### 阅读文本
########

In [None]:
# 1_数据描述分析.ipynb
import numpy as np
import matplotlib.pyplot as plt
from utils import BatteryDataLoader, StatisticalAnalyzer

# 1. 加载数据
folder_path = "data/Battery Data Set/1. BatteryAgingARC-FY08Q4"
lifetimes, initial_capacities = BatteryDataLoader.extract_lifetimes_from_folder(folder_path)

print("=== 电池寿命描述性统计 ===")
print(f"样本数量: {len(lifetimes)}")
print(f"平均寿命: {np.mean(lifetimes):.1f} 次循环")
print(f"寿命标准差: {np.std(lifetimes):.1f}")
print(f"最小寿命: {np.min(lifetimes)} 次循环")
print(f"最大寿命: {np.max(lifetimes)} 次循环")
print(f"中位数: {np.median(lifetimes)} 次循环")


In [None]:

# 2. 绘制直方图
plt.figure(figsize=(12, 5))

plt.subplot(1, 2, 1)
plt.hist(lifetimes, bins=15, edgecolor='black', alpha=0.7)
plt.xlabel('电池寿命（循环次数）', fontsize=12)
plt.ylabel('频数', fontsize=12)
plt.title('电池寿命分布直方图', fontsize=14)
plt.grid(True, alpha=0.3)


In [None]:

# 3. 箱线图
plt.subplot(1, 2, 2)
plt.boxplot(lifetimes, vert=False)
plt.xlabel('电池寿命（循环次数）', fontsize=12)
plt.title('电池寿命箱线图', fontsize=14)
plt.grid(True, alpha=0.3)

########

### 所给资料
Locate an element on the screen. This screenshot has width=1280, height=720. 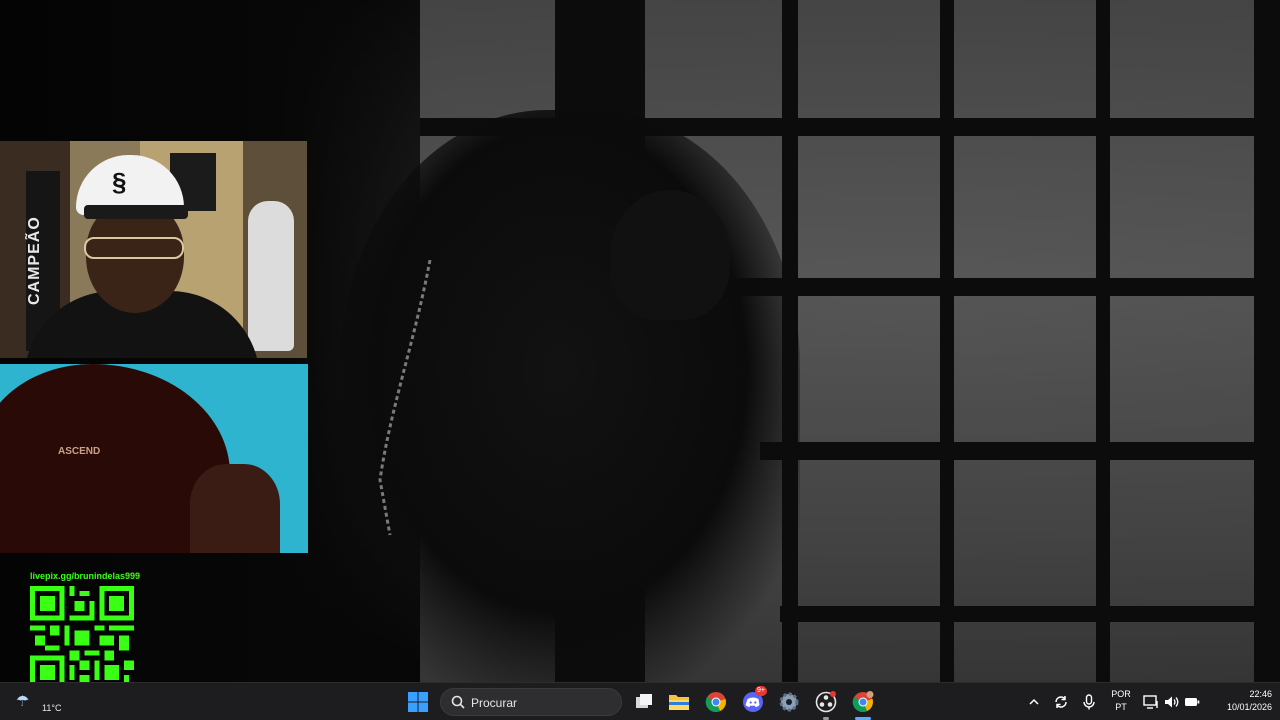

########

### 任务说明
把电池寿命分析代码里从“plt.ylabel('频数', fontsize=12)”开始，一直到“plt.title('电池寿命箱线图', fontsize=14)”为止（“plt.title('电池寿命箱线图', fontsize=14)”也算在内）的这段原样抄下来。 上面的资料跟这里要做的事没有关系。

### 完成结果
plt.ylabel('频数', fontsize=12)
plt.title('电池寿命分布直方图', fontsize=14)
plt.grid(True, alpha=0.3)


In [None]:

# 3. 箱线图
plt.subplot(1, 2, 2)
plt.boxplot(lifetimes, vert=False)
plt.xlabel('电池寿命（循环次数）', fontsize=12)
plt.title('电池寿命箱线图', fontsize=14)